• **REQUIRED ACTION**: Quote only the lines that start at the line with "You are a computer-use agent. The" and run to the end of the entries; omit the pictures.

Start of ENTRIES SUPPLIED

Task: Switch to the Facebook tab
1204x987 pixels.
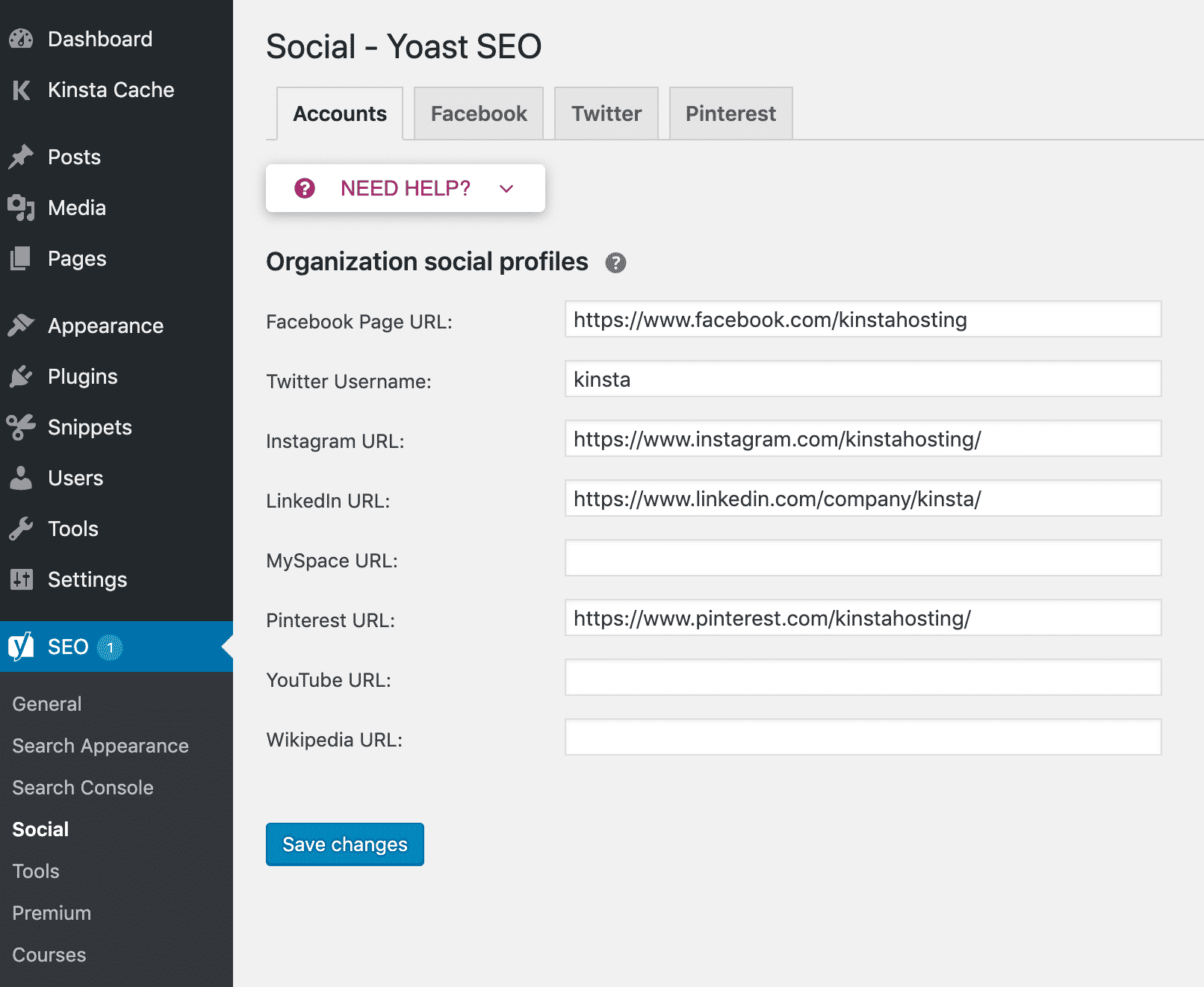Action: (x=479, y=113)
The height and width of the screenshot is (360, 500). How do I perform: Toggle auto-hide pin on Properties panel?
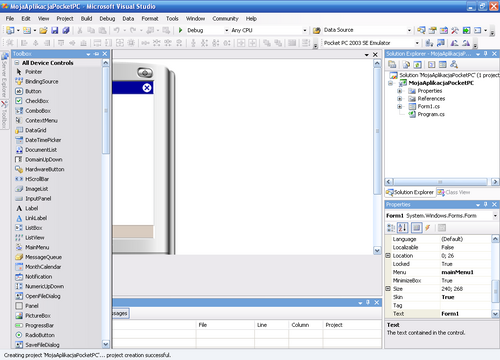pyautogui.click(x=486, y=204)
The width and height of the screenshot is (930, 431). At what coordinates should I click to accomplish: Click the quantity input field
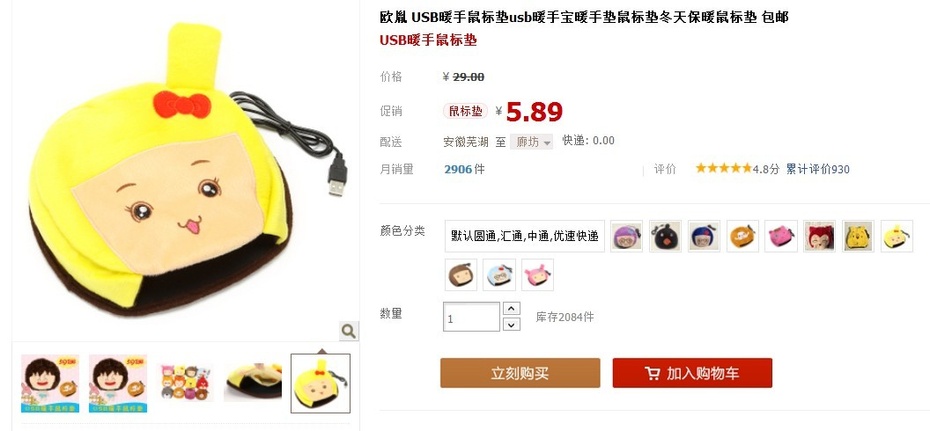point(472,317)
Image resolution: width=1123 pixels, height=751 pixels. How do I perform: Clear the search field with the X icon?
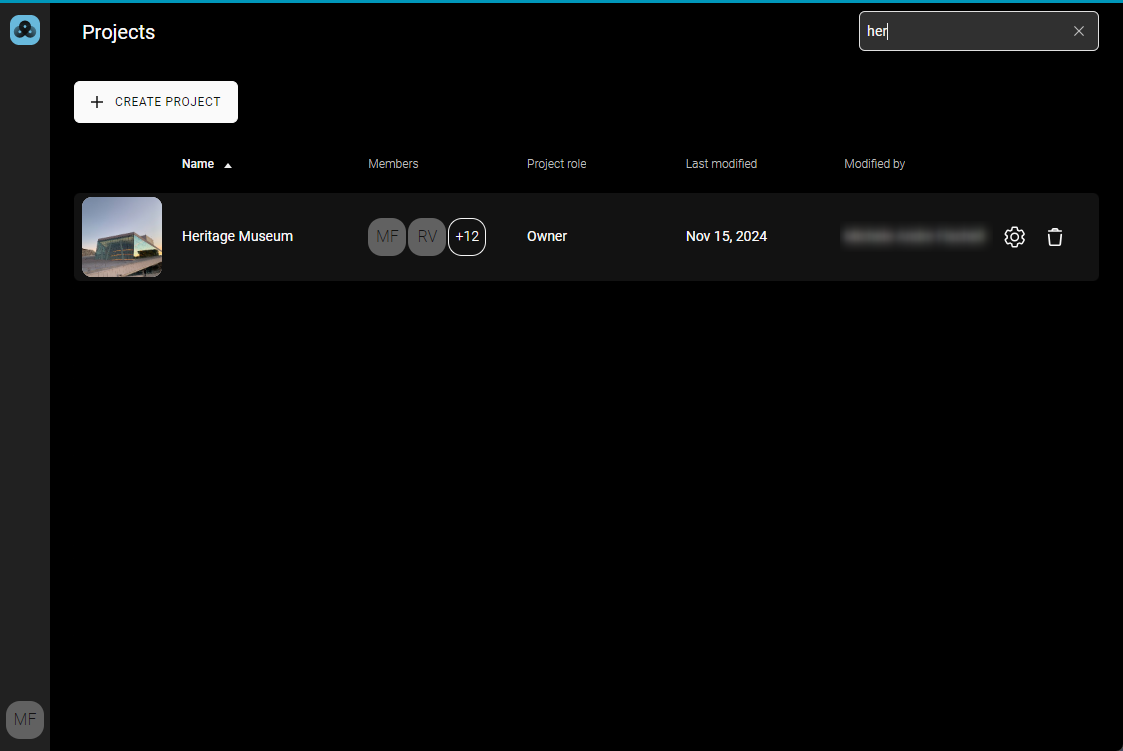tap(1078, 31)
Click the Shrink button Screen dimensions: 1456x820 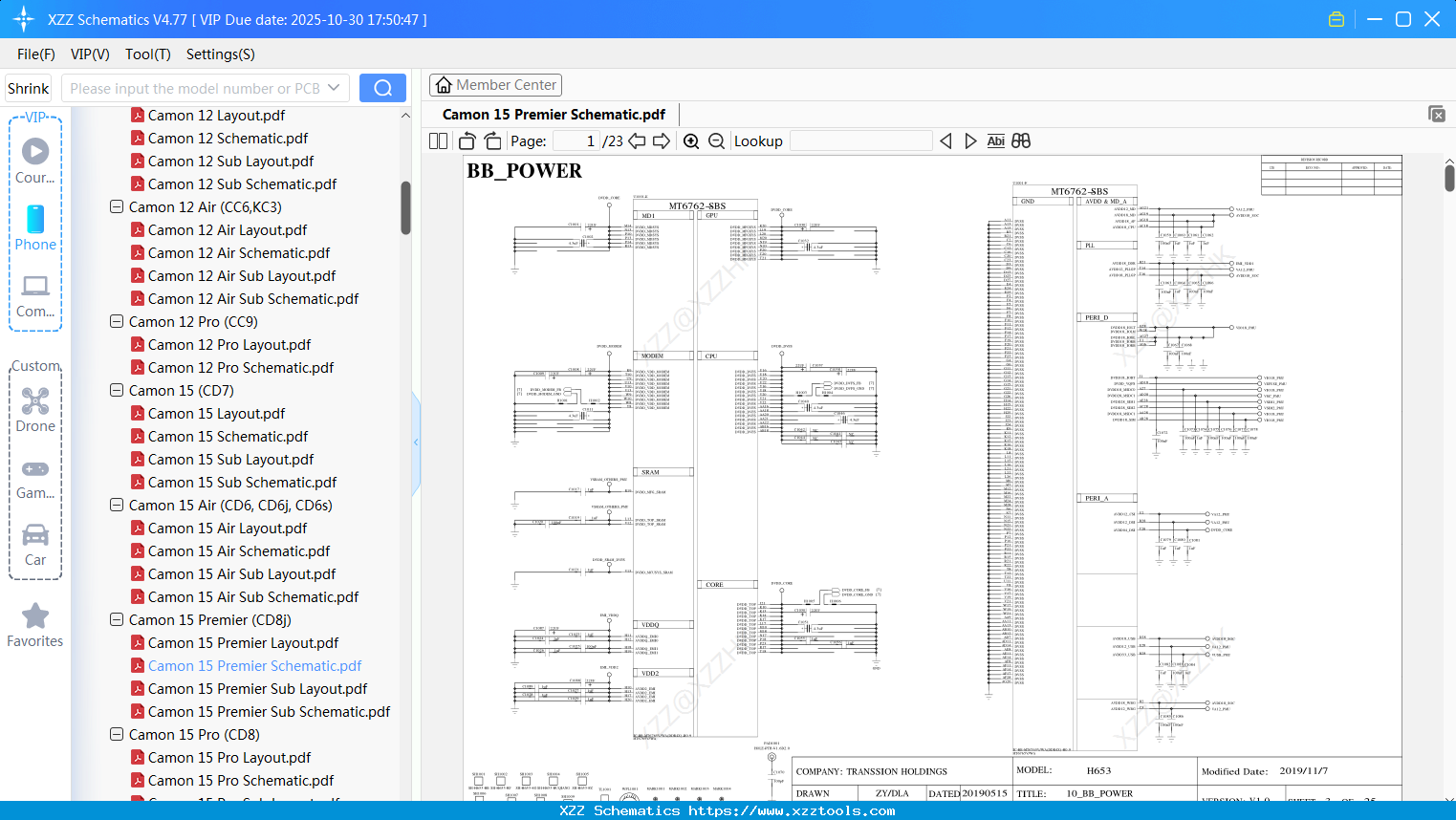[x=29, y=88]
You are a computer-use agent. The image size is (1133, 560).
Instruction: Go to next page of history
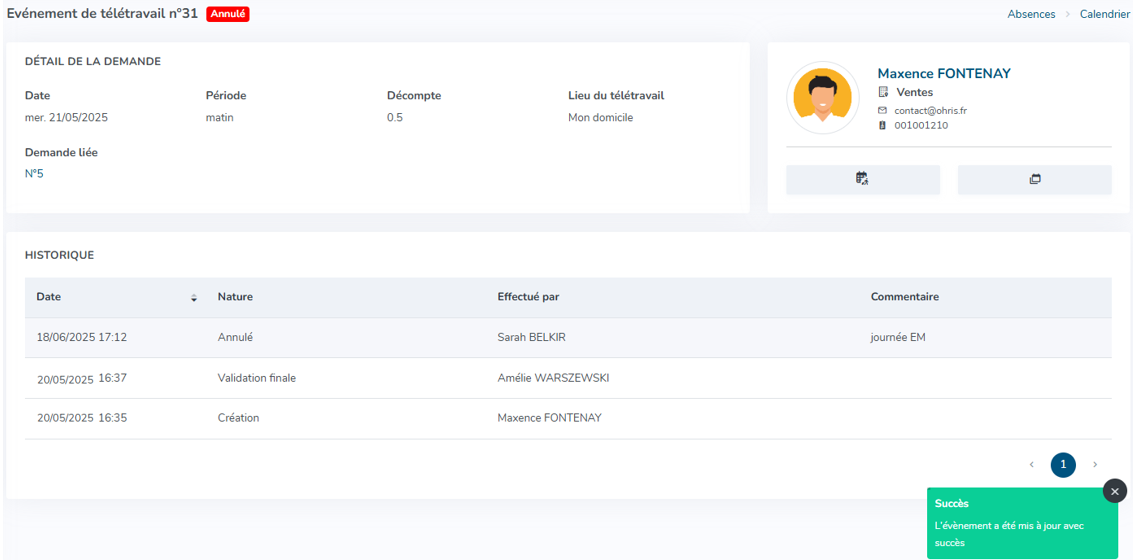(x=1095, y=465)
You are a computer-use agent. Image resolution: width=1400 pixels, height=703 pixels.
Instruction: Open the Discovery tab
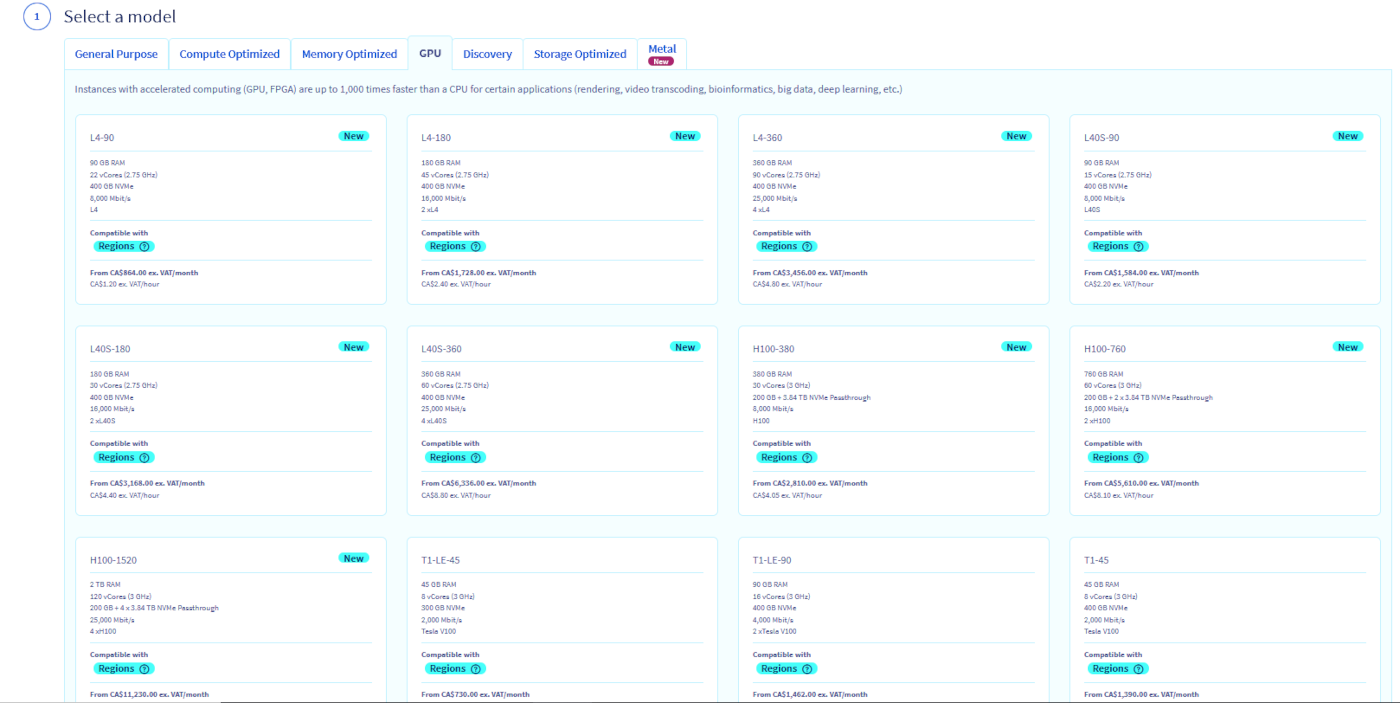tap(487, 54)

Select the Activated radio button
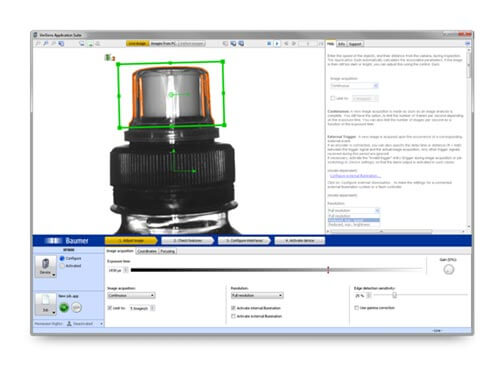[62, 266]
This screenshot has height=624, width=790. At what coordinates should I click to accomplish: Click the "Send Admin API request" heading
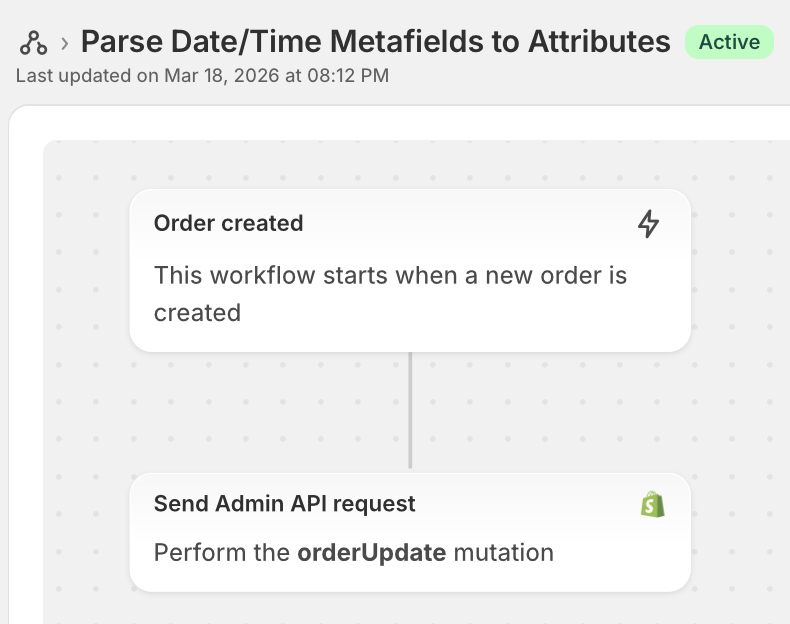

End of ENTRIES SUPPLIED

• **TASK RESULT**:
You are a computer-use agent. The image size is (1133, 560).
Instruction: Go to next page of history
(x=1095, y=465)
You are a computer-use agent. Image resolution: width=1400 pixels, height=703 pixels.
Instruction: Open the Discovery tab
tap(487, 54)

Select the Activated radio button
[62, 266]
This screenshot has height=624, width=790. At what coordinates should I click to accomplish: Click the "Send Admin API request" heading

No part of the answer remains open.